Work to complete -> Search the entries for the word "screenshot" and report each line that has it.

»»

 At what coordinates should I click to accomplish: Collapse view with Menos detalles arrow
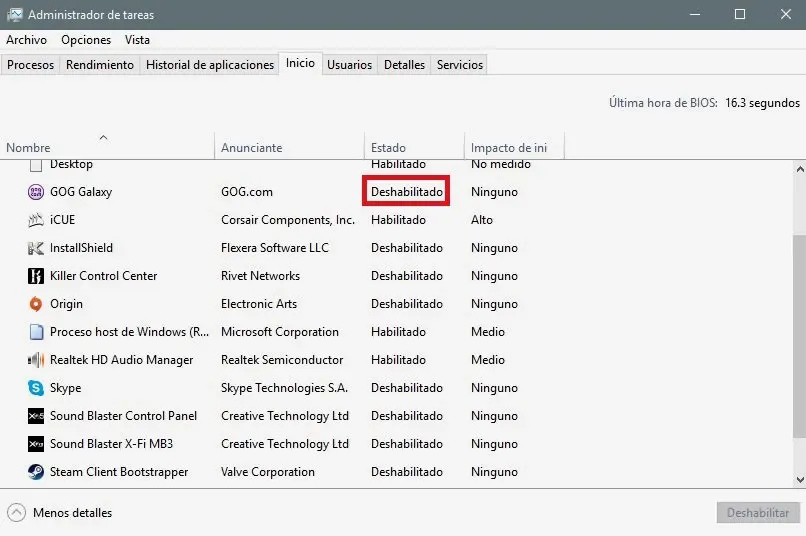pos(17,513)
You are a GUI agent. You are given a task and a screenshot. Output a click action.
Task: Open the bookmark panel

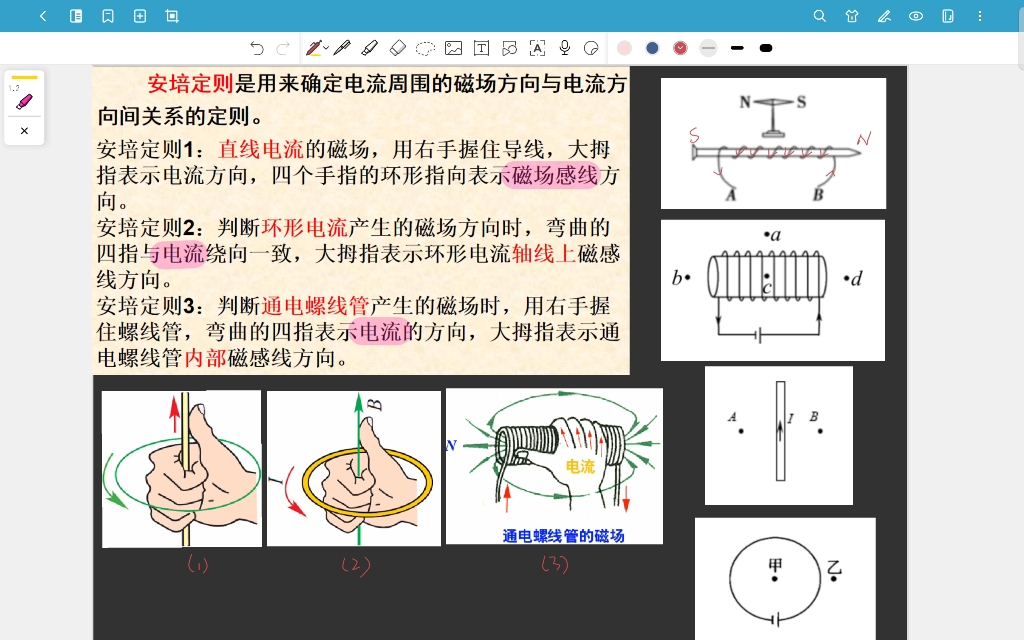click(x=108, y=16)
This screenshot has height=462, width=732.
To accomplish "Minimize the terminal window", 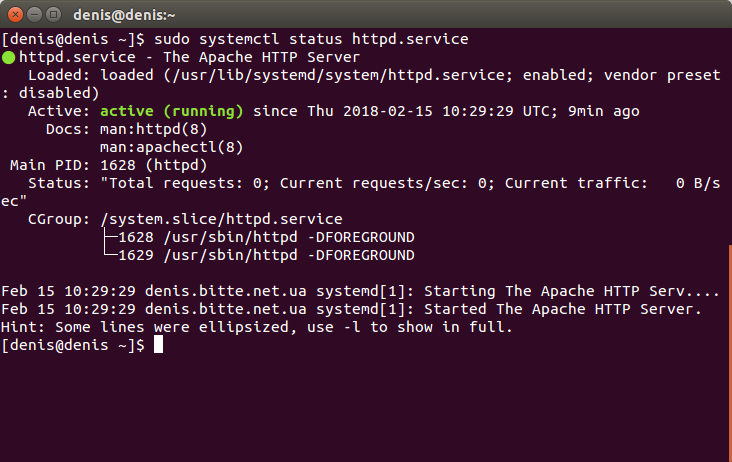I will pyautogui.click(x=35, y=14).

««

Answer to this task ->
You are a GUI agent. You are given a task and a screenshot. Output a click action.
This screenshot has height=462, width=732.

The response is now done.